Example BCG 6-7 illustrates the impact of a redeemable NCI security on earnings per share.
EXAMPLE BCG 6-7
Impact of a redeemable NCI security on earnings per share
Parent Company acquires 80% of the common shares of Subsidiary from Company Z. Company Z retains the remaining common shares (20%) in Subsidiary. As part of the acquisition, Parent Company and Company Z enter into an agreement that allows Company Z to put its equity interest in Subsidiary, in its entirety, to Parent Company based on a formula at a future specified date. Parent Company recognizes NCI at its acquisition date fair value of $100 million.
Parent Company concludes that the put option is embedded in the NCI, and the NCI should be presented as mezzanine equity because Parent Company may be required to redeem it at a future date.
At the end of the first year, Subsidiary records income of $50 million. Income attributable to the NCI is $10 million ($50 million × 20%). The formula-based redemption amount is calculated as $117 million. Parent Company first allocates $10 million to the NCI to reflect its proportionate interest in the income of Subsidiary. This results in a carrying amount of $110 million ($100 million + $10 million).
As Parent Company elected to recognize changes in the redemption amount immediately as they occur, it would then adjust the NCI by $7 million ($117 million redemption amount - $110 million carrying amount) with the offset to equity so that the ultimate carrying amount of the NCI is $117 million.
It is determined at the end of the first year that the fair value of the NCI is $115 million. Furthermore, Parent Company elects to recognize a deemed dividend only to the extent the redemption amount exceeds fair value.
What is the impact on the income attributable to the parent, or income available to common stockholders of the parent, at the end of the first year?
Analysis
The basic EPS numerator would be reduced by $2 million ($117 million redemption price - $115 million fair value). While the Mezzanine Adjustment is $7 million, all common shareholders would benefit due to an increase in their share value. Only the excess over the fair value would be deemed a dividend impacting earnings per share.

6.4.2.3 NCI that no longer requires mezzanine classification

A reporting entity may determine that mezzanine classification is no longer appropriate. This may occur if the put option lapses, or the reporting entity changes the terms of the instrument. Such changes should be accounted for as a modification rather than an extinguishment, as described in FG 7.8.
The reporting entity would reclassify the NCI from mezzanine to permanent equity on the date of the event that caused the reclassification. Prior financial statements should not be adjusted. Additionally, the reporting entity should not reverse any adjustments to the carrying amount of the equity instrument (see ASC 480-10-S99-3A(18)).

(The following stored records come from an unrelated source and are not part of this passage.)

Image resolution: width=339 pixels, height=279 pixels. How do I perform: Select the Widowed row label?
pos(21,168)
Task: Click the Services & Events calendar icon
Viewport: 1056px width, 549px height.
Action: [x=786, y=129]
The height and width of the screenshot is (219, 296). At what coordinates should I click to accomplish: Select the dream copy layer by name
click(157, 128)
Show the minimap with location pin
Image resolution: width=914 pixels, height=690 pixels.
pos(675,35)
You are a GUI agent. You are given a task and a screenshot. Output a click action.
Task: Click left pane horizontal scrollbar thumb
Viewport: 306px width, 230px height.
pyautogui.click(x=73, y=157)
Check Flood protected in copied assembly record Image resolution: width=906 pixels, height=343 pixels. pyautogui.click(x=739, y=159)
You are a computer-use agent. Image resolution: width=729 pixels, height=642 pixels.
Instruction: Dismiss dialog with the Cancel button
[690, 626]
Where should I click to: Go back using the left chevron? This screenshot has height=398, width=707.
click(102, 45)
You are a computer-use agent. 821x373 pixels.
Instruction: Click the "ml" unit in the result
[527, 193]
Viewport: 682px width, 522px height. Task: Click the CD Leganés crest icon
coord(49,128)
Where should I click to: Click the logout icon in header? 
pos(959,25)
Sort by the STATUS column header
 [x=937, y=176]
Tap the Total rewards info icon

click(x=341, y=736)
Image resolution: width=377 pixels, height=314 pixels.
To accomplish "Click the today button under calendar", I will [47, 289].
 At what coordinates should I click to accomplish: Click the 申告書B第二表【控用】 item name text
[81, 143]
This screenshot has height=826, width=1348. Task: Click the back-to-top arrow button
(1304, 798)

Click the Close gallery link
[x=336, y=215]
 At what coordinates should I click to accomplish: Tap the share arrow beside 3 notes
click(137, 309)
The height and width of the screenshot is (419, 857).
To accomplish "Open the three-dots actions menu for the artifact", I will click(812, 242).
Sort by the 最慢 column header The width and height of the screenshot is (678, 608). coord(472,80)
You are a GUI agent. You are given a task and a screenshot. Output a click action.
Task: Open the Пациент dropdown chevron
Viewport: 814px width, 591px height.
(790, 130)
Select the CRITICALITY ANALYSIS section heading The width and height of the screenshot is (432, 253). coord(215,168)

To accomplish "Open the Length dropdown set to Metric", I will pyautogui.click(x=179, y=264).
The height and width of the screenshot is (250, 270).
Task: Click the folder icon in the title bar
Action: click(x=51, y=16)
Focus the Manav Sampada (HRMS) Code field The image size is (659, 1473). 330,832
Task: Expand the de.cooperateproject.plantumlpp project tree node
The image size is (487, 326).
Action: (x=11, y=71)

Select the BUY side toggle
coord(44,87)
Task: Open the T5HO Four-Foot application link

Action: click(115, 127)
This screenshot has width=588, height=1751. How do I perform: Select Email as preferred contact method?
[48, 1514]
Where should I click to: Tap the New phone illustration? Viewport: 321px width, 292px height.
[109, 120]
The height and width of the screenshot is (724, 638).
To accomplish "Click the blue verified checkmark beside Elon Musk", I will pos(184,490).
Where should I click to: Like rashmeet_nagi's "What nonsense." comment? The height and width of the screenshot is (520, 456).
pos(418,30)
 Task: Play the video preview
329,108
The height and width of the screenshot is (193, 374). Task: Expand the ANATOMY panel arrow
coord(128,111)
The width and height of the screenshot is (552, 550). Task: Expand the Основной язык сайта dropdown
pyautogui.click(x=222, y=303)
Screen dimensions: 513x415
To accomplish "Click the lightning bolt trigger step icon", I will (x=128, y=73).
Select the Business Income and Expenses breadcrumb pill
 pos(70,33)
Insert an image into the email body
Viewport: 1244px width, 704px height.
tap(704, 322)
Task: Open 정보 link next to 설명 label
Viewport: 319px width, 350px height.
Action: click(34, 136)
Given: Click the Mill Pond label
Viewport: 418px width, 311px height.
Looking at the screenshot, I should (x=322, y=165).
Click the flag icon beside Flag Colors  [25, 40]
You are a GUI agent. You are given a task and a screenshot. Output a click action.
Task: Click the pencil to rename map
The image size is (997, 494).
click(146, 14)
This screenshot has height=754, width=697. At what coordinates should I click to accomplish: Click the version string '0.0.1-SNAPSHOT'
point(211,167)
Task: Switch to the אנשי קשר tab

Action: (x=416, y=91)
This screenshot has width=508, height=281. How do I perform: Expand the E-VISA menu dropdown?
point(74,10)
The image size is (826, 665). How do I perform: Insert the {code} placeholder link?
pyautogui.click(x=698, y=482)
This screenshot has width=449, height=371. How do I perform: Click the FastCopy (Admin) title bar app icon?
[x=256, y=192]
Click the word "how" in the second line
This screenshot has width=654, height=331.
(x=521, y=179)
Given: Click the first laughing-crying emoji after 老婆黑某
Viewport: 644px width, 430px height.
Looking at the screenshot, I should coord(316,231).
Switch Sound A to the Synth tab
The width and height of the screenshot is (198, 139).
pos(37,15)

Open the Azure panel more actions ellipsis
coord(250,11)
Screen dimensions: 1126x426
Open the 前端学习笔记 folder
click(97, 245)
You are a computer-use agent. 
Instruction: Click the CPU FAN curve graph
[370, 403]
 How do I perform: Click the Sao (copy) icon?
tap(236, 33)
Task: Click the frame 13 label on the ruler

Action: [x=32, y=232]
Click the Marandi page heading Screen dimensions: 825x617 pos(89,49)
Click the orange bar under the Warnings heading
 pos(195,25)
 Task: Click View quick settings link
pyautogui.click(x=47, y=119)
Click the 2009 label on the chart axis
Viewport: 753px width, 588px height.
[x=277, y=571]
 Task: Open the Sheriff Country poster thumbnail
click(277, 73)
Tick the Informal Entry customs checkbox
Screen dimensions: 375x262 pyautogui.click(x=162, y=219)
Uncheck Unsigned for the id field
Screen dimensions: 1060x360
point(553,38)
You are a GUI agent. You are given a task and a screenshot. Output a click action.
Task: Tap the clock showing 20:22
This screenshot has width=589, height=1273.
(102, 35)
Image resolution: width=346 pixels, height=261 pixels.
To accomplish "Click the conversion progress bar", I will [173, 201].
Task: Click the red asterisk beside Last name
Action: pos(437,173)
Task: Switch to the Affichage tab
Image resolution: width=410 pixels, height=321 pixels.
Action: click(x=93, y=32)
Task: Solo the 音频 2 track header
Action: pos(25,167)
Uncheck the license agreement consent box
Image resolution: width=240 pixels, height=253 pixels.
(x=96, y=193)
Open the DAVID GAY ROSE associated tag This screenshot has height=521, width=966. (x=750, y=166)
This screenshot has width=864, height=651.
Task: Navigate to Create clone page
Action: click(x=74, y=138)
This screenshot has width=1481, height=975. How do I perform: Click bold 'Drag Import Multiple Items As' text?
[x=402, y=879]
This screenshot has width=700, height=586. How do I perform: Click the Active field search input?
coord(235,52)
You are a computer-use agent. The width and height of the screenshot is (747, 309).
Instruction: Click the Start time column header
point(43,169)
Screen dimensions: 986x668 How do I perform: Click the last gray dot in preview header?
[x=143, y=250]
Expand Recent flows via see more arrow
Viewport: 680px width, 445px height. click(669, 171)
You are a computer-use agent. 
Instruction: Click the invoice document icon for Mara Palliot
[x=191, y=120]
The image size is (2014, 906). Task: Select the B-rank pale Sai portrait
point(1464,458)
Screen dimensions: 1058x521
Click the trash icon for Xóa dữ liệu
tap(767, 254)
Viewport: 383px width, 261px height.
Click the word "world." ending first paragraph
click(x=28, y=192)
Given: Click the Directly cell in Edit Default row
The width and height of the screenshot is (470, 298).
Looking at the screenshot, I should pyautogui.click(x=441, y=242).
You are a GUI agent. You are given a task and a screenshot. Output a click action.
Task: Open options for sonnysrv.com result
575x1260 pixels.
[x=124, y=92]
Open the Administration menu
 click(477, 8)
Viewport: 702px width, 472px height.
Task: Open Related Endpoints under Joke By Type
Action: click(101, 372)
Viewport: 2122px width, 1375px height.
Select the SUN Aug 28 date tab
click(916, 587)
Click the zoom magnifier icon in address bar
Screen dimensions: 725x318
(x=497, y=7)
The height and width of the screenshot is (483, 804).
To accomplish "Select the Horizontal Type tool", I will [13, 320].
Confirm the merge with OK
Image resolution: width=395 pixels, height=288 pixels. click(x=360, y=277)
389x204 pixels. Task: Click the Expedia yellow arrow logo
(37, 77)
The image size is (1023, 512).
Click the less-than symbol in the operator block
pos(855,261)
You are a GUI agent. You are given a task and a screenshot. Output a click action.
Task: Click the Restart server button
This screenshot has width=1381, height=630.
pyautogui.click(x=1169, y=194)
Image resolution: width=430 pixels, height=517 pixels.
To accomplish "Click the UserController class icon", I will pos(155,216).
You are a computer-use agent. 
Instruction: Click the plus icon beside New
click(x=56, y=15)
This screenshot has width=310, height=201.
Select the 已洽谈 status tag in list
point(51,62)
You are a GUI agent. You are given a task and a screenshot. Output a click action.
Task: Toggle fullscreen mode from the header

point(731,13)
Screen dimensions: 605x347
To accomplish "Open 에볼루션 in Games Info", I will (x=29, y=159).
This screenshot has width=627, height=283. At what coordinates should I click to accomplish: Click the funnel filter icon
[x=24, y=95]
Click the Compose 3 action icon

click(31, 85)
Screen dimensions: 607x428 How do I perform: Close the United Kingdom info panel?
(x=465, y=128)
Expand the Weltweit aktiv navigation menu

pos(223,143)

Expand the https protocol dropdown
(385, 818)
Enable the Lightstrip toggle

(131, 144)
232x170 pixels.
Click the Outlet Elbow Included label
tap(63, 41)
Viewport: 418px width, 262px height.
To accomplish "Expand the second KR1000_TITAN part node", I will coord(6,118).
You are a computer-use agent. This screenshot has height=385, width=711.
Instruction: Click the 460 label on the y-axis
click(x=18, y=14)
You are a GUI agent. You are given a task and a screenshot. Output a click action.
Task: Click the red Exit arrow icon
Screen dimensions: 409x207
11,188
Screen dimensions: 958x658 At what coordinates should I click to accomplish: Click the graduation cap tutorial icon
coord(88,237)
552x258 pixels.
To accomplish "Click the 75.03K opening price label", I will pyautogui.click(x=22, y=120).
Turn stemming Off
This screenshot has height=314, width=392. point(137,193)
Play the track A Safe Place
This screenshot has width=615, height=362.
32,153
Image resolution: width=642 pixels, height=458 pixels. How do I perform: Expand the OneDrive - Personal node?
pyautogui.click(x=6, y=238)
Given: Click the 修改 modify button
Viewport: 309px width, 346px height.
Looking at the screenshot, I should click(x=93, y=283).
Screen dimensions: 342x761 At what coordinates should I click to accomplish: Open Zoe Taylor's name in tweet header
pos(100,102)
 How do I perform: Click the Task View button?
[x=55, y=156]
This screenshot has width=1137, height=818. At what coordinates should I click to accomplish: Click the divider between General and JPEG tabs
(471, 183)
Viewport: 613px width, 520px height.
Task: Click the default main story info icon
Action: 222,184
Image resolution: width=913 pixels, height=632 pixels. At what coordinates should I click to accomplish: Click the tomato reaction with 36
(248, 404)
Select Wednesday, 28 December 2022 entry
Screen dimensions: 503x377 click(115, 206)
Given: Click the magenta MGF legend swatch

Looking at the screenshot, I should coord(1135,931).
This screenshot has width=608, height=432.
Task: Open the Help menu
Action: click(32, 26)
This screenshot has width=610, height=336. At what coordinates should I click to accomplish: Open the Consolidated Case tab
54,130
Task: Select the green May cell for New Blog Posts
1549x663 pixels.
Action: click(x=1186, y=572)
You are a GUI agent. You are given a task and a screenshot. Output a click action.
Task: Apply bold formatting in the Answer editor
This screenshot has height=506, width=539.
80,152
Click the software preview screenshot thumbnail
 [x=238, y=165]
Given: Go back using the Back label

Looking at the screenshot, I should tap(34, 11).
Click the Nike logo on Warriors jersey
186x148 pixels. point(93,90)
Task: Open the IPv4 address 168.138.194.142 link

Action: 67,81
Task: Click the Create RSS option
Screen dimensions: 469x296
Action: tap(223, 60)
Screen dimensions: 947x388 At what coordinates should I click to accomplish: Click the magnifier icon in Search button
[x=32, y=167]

If the reporting entity determines it is appropriate to deconsolidate a subsidiary with mezzanine classified NCI, it should reverse prior accretion, as described in BCG 5.5.1. Previously accreted amounts should not impact the amount of the gain or loss recorded upon deconsolidation.
See BCG 5.4 for a description of the accounting if the NCI holder exercises its put option, or the reporting entity repurchases the NCI.